Notes to the Unaudited E. I. du Pont de Nemours and Company Pro Forma Condensed Consolidated Financial Statements

(a) The "INVISTA" column in the Unaudited E. I. du Pont de Nemours and Company Pro Forma Condensed Consolidated Income Statement for the year ended December 31, 2003 represents the elimination of the results of the businesses sold to Koch as if the dispositions had occurred as of January 1, 2003. Provision for income taxes reflects a mix of income and losses between tax jurisdictions with different statutory tax rates.
(b) To include sales (and related cost of goods sold) made by the company to the businesses sold to Koch that were previously eliminated in the company's consolidated historical results.
(c) Represents adjustment (b) tax effected at the applicable statutory rates.
(d) The "INVISTA" column in the Unaudited E. I. du Pont de Nemours and Company Pro Forma Condensed Consolidated Balance Sheet represents the elimination of the assets and liabilities sold as determined as of December 31, 2003. Details of these assets and liabilities can be found in Note 5 to the Consolidated Financial Statements for December 31, 2003, as reported in the company's Annual Report on Form 10-K for 2003.
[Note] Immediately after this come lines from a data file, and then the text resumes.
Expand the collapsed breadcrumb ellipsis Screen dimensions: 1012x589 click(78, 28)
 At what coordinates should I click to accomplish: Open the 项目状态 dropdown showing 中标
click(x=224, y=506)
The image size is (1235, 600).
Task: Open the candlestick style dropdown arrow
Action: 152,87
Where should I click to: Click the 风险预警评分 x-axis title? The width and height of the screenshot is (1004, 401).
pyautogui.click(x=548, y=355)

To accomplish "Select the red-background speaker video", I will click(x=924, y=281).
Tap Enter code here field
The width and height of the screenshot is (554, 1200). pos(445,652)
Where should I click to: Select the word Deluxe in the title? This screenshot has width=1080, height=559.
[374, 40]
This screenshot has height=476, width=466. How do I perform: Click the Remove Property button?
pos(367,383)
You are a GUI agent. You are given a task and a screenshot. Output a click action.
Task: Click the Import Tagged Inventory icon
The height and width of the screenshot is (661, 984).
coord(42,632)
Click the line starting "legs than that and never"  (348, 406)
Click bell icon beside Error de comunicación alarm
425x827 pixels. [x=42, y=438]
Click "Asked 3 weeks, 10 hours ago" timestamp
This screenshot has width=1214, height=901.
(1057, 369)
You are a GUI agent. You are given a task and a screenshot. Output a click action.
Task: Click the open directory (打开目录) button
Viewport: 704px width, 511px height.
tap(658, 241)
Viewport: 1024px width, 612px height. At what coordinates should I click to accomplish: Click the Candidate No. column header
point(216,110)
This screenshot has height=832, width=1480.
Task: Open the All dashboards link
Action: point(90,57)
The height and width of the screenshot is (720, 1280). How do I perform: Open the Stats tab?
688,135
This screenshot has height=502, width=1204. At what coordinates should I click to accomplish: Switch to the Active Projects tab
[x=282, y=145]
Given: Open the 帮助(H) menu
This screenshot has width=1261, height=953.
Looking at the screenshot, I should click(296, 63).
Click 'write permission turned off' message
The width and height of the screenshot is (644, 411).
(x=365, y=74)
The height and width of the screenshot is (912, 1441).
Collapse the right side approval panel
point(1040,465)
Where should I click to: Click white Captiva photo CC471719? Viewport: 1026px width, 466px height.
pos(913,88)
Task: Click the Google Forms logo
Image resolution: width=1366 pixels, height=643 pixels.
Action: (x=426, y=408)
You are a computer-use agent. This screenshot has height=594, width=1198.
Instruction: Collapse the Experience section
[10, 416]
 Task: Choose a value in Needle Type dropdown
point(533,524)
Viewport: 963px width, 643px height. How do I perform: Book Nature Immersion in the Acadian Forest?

(e) To increase cash and cash equivalents by the receipt of proceeds related to the sale of certain assets and liabilities to Koch.
(f) To reflect the impact on reinvested earnings and related deferred taxes at 35 percent for changes in the cash proceeds and the fair value of indemnifications since December 31, 2003.
(g) Represents the net book value of certain assets of the Textiles & Interiors segment which the company plans to sell.
(h) Reflects estimated fair value of certain indemnity obligations made by the company to Koch.
(i) To reflect the assumption of liabilities by the company effective with the sale of certain Canadian assets to Koch.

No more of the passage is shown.